### EXERCISE BRIEF
Repeat the listing below verbatim, without its images.

### PROVIDED DATA
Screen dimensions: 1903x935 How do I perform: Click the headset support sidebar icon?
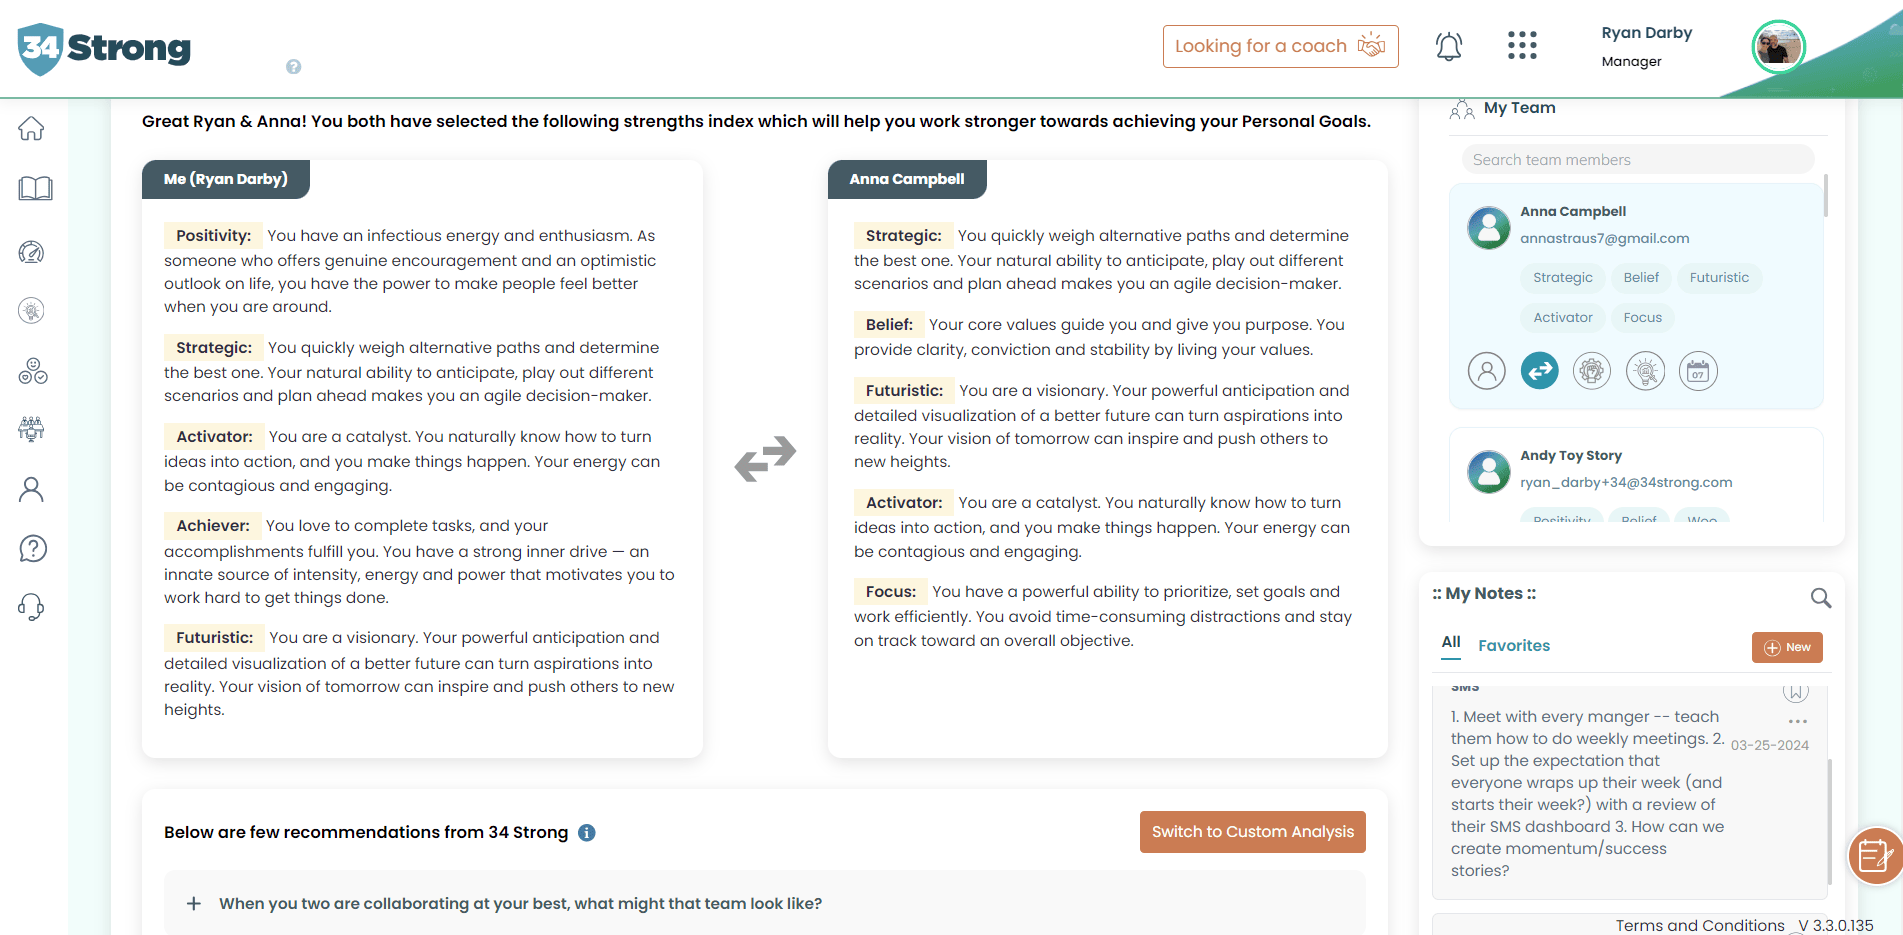pyautogui.click(x=32, y=607)

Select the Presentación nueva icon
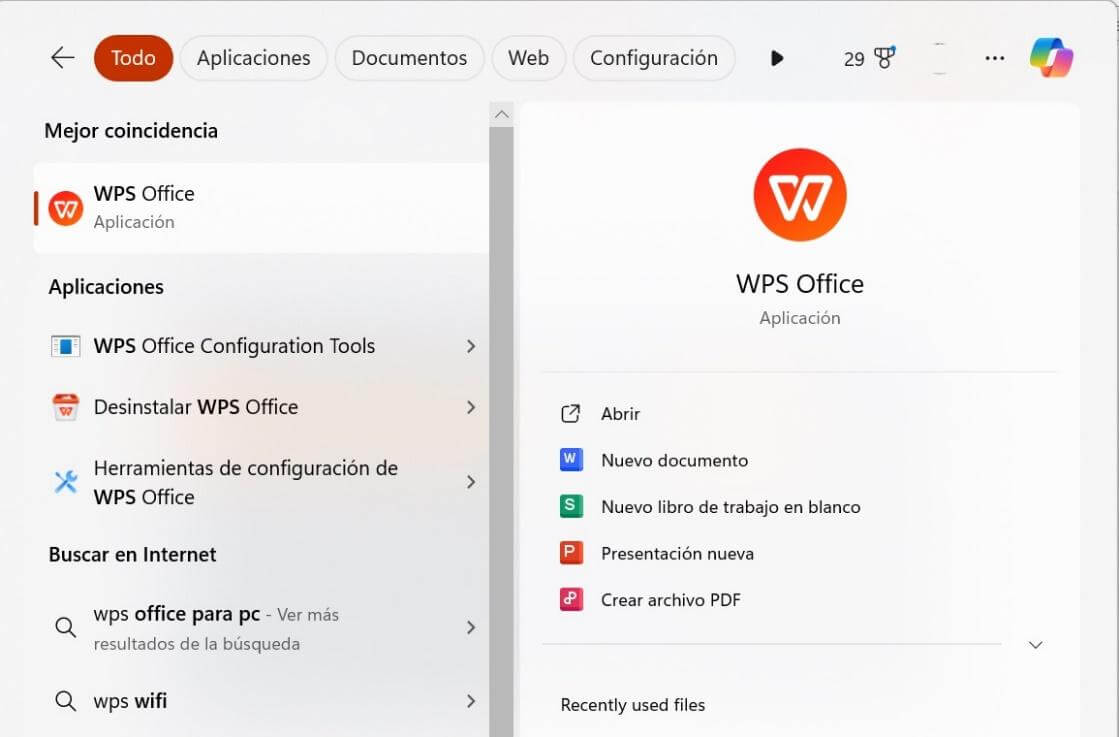coord(571,552)
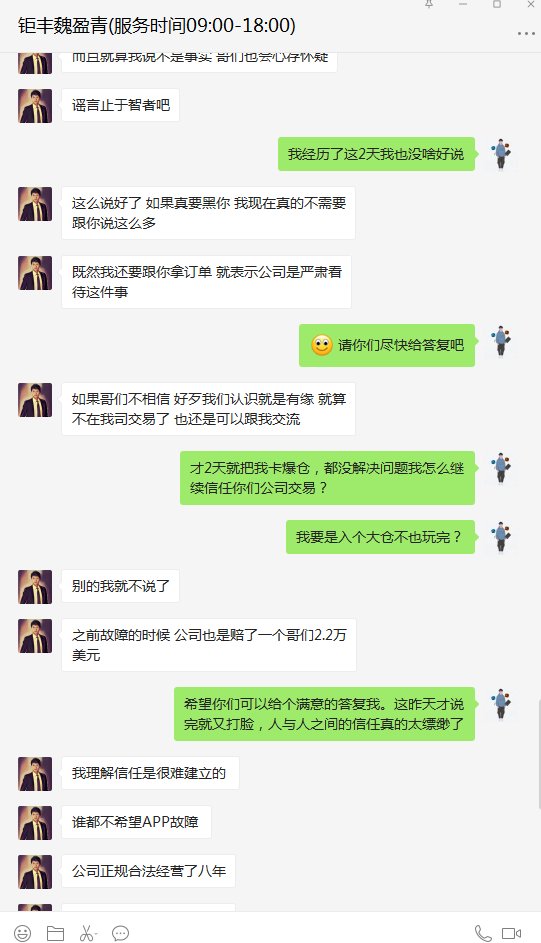Select the scissors screenshot tool
The height and width of the screenshot is (943, 541).
86,933
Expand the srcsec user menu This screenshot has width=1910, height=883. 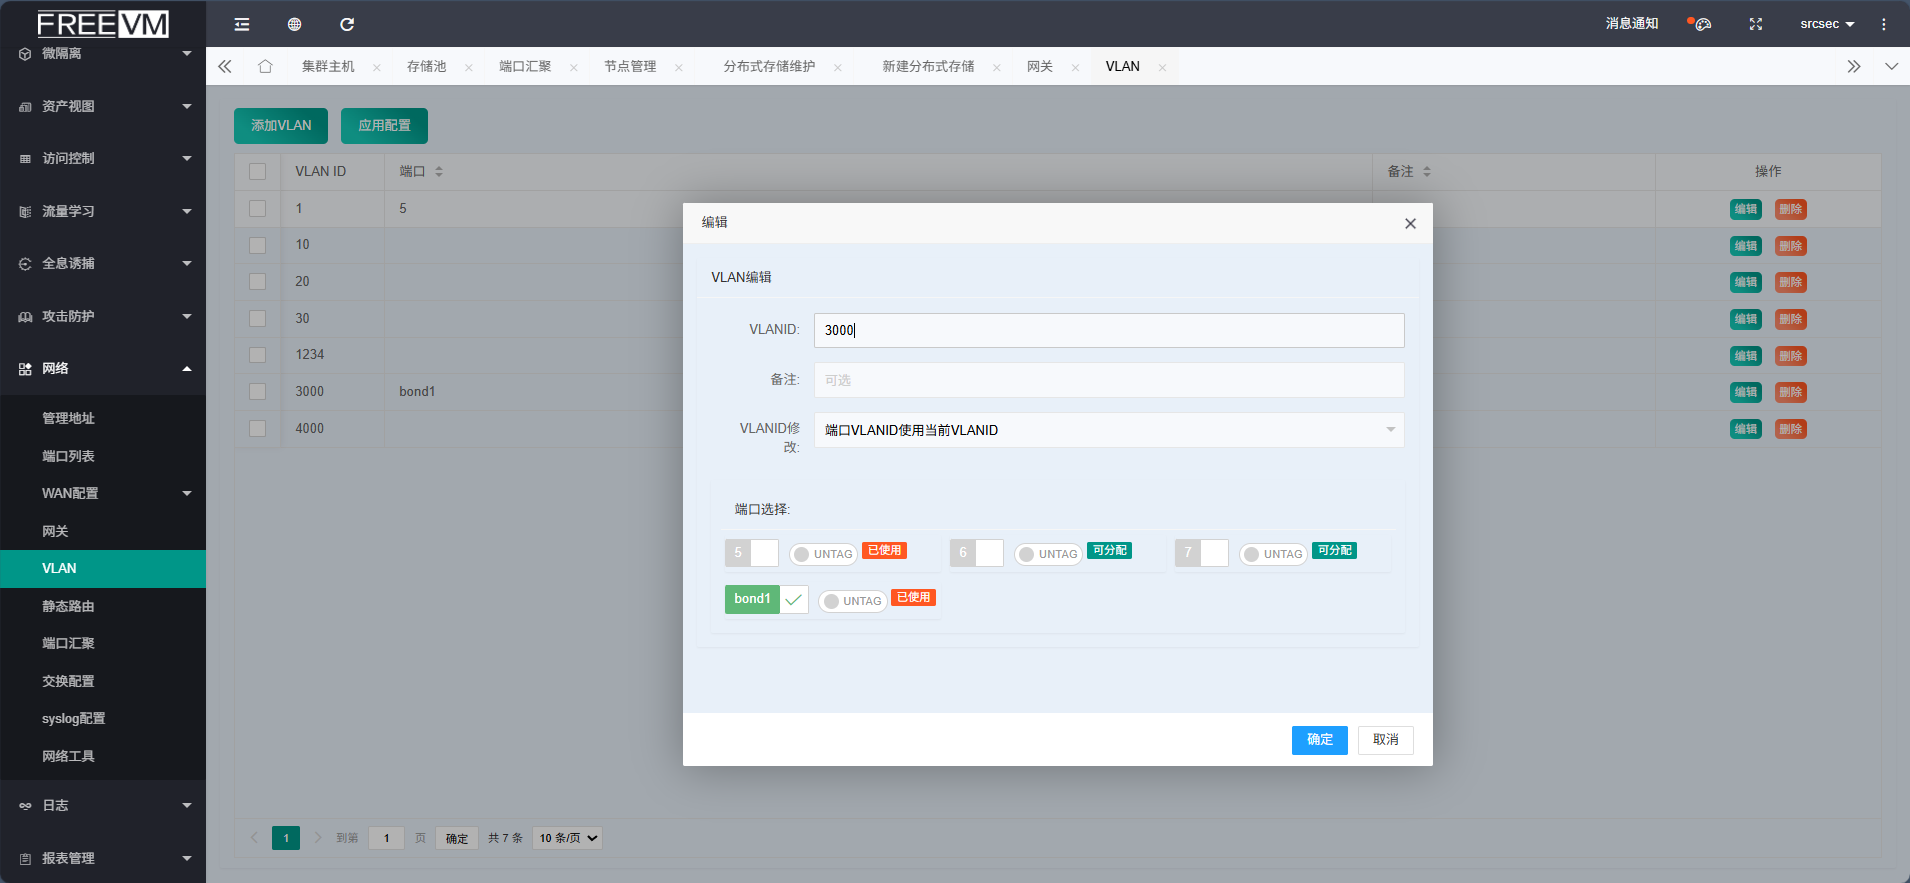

### RESULT BELOW
Screen dimensions: 1903x935 How do I perform: Click the headset support sidebar icon?
pyautogui.click(x=32, y=607)

Select the Presentación nueva icon
coord(571,552)
Select the scissors screenshot tool
The height and width of the screenshot is (943, 541).
86,933
Expand the srcsec user menu This screenshot has width=1910, height=883. 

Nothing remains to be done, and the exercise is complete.